▶ **Task prompt**:
Below is a listing; retype exactly the lines between the one containing "Task: Click the Increase Font Size icon" and the one containing "This screenshot has height=818, width=986.", inclusive, minus the pictures.

:::

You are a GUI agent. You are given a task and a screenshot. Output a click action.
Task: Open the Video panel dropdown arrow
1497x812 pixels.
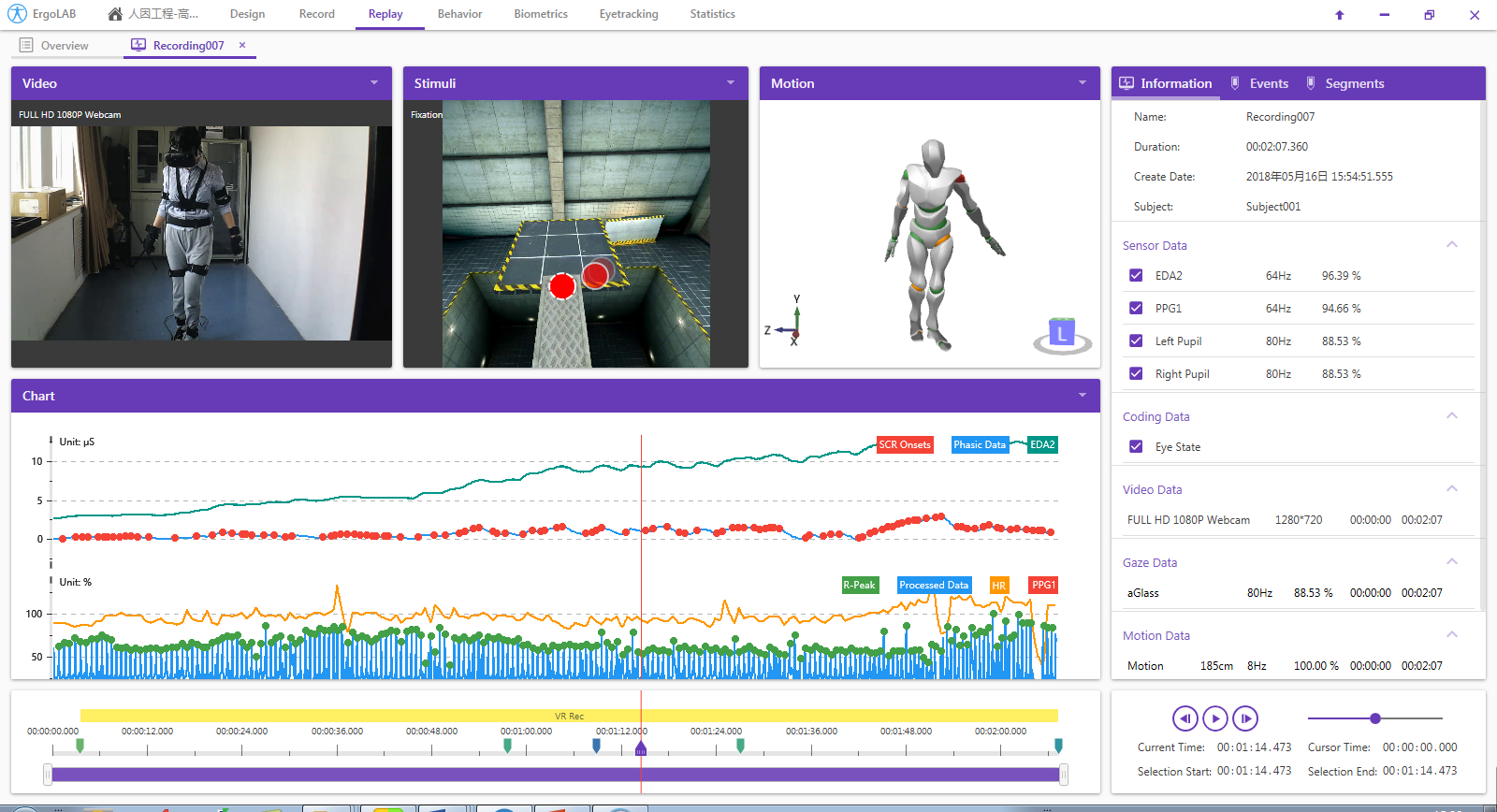pos(374,83)
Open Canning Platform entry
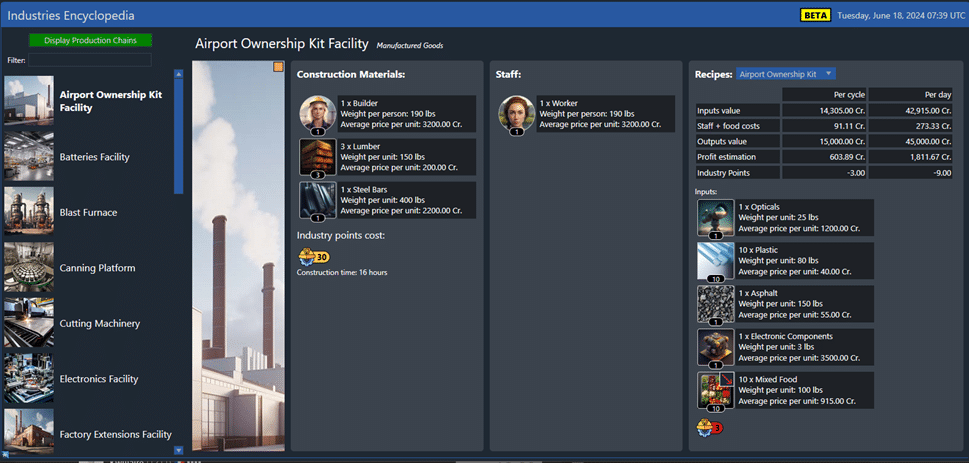 98,268
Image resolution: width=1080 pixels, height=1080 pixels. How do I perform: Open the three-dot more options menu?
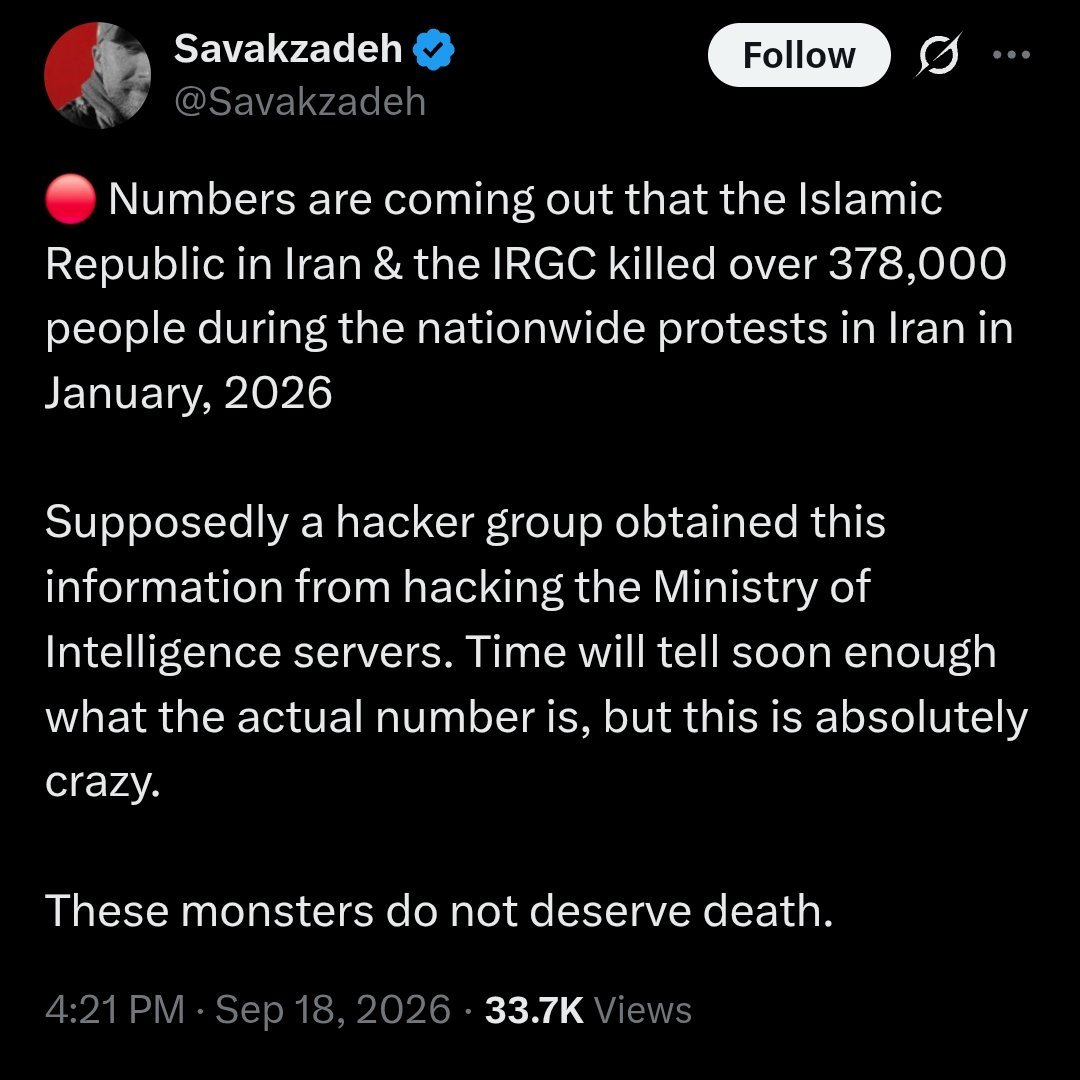coord(1011,54)
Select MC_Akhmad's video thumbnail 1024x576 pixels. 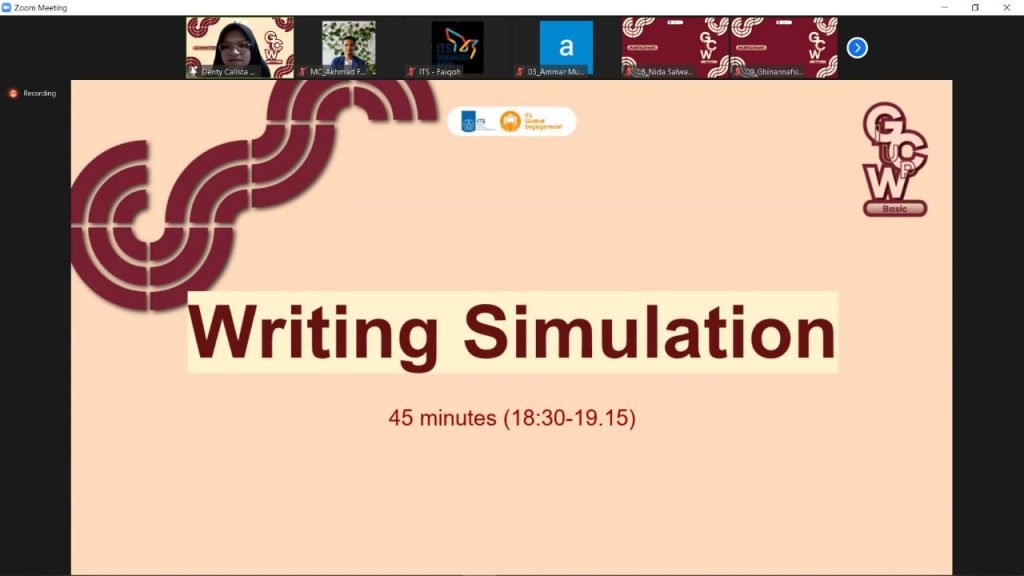(348, 44)
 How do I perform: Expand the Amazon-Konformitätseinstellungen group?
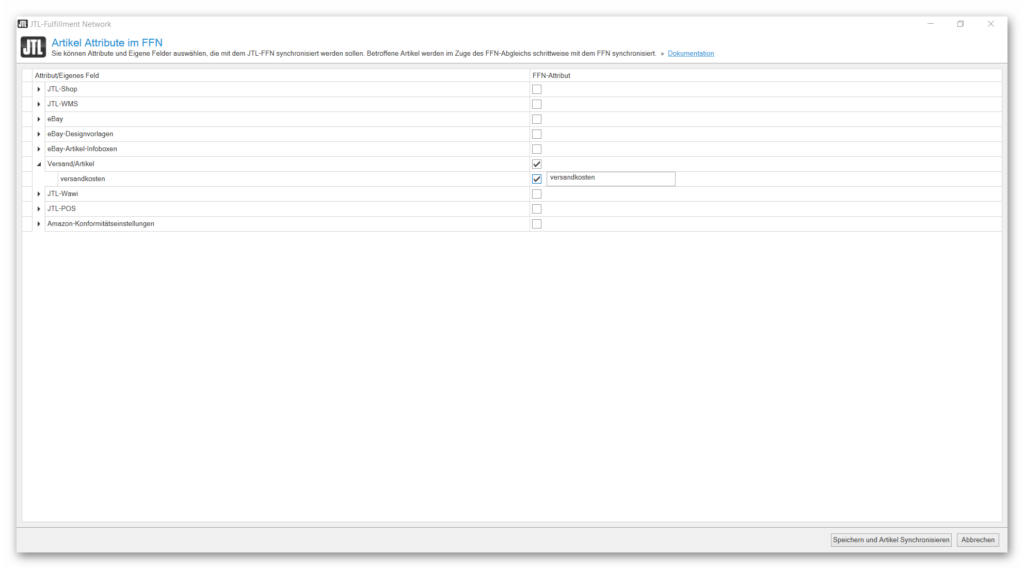click(x=39, y=224)
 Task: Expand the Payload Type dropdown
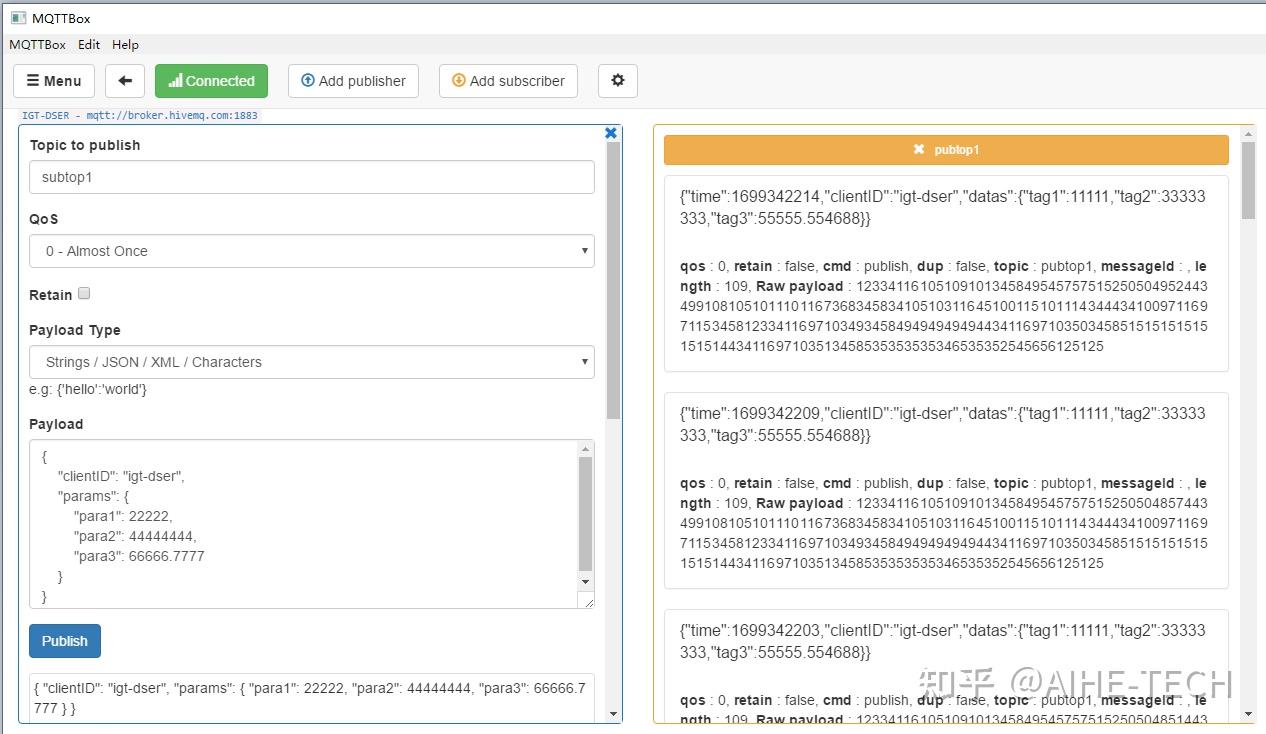[312, 362]
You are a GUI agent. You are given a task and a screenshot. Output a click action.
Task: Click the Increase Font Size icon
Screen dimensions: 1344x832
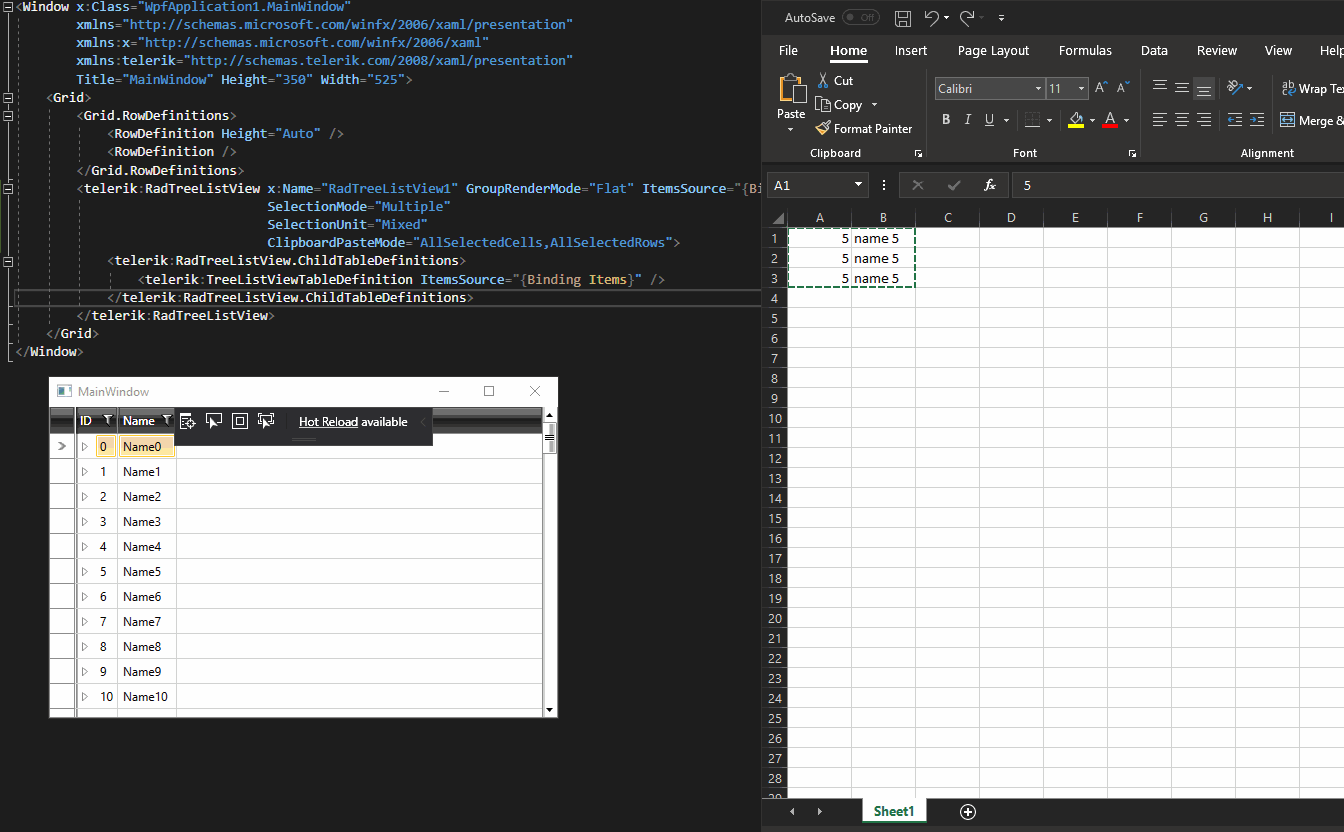click(1101, 88)
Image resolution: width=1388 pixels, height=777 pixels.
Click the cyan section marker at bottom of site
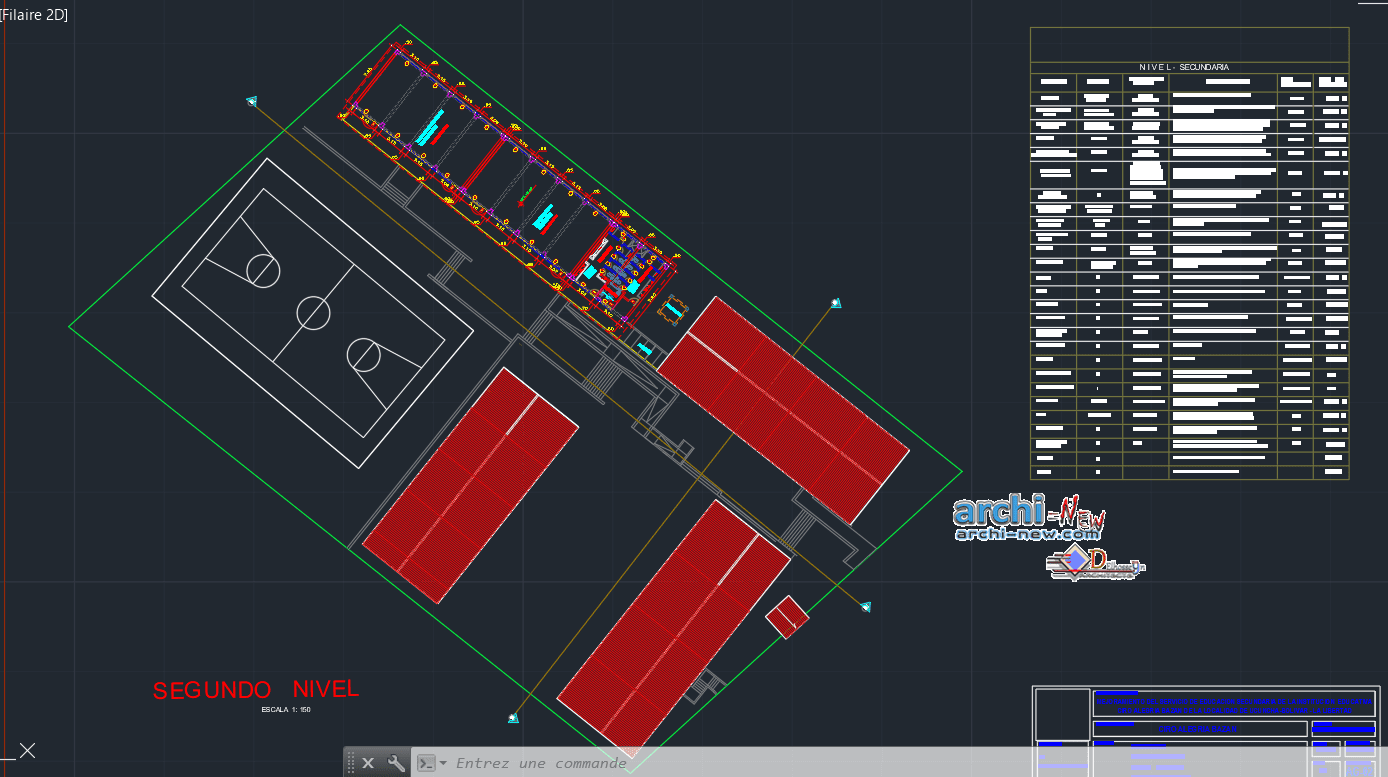pos(513,718)
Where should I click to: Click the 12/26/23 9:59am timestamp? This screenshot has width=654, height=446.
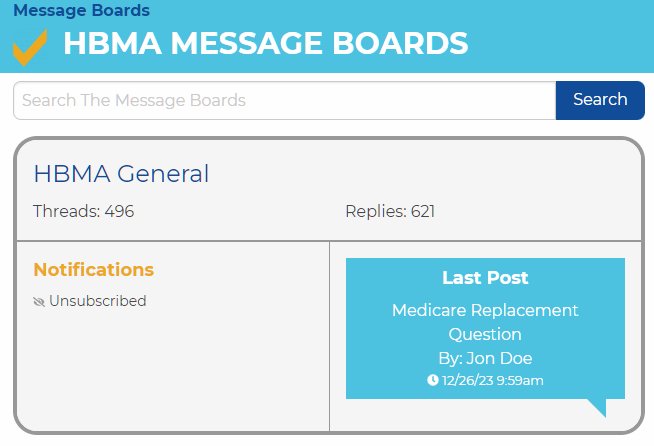pyautogui.click(x=493, y=380)
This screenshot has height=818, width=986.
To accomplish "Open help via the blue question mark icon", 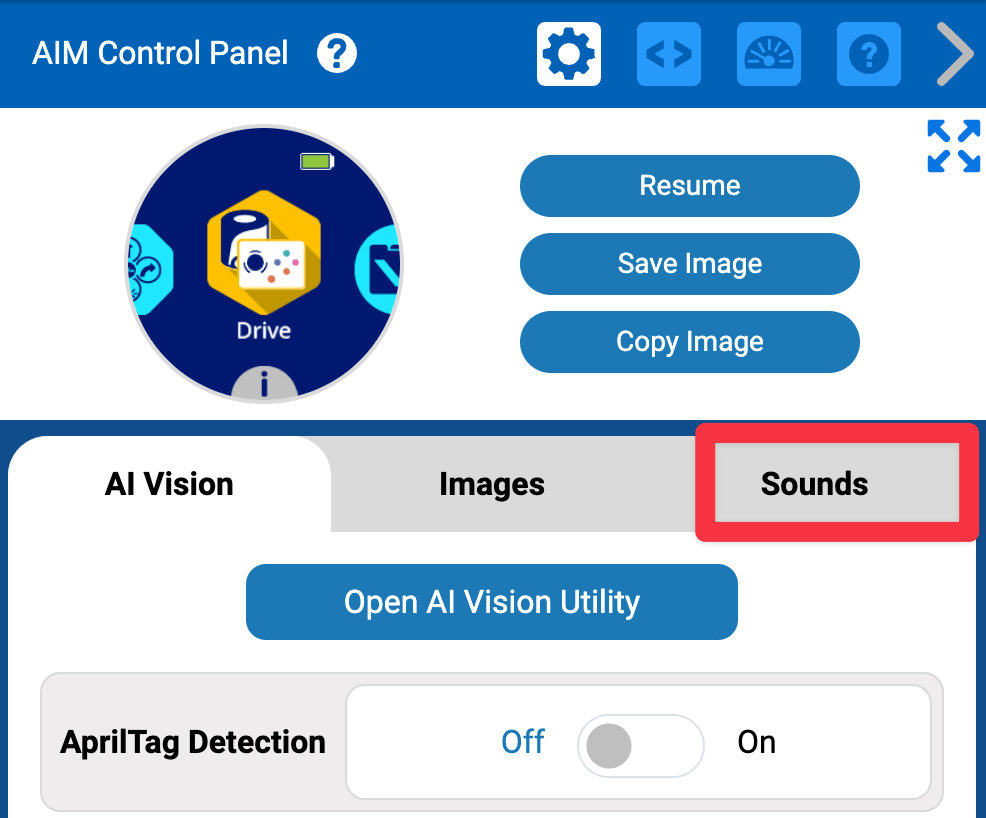I will point(868,54).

:::

▶ **Response**:
Task: Click the Increase Font Size icon
Screen dimensions: 1344x832
click(1101, 88)
Image resolution: width=1388 pixels, height=777 pixels.
Click the cyan section marker at bottom of site
pos(513,718)
Where should I click to: Click the 12/26/23 9:59am timestamp? This screenshot has width=654, height=446.
pyautogui.click(x=493, y=380)
This screenshot has height=818, width=986.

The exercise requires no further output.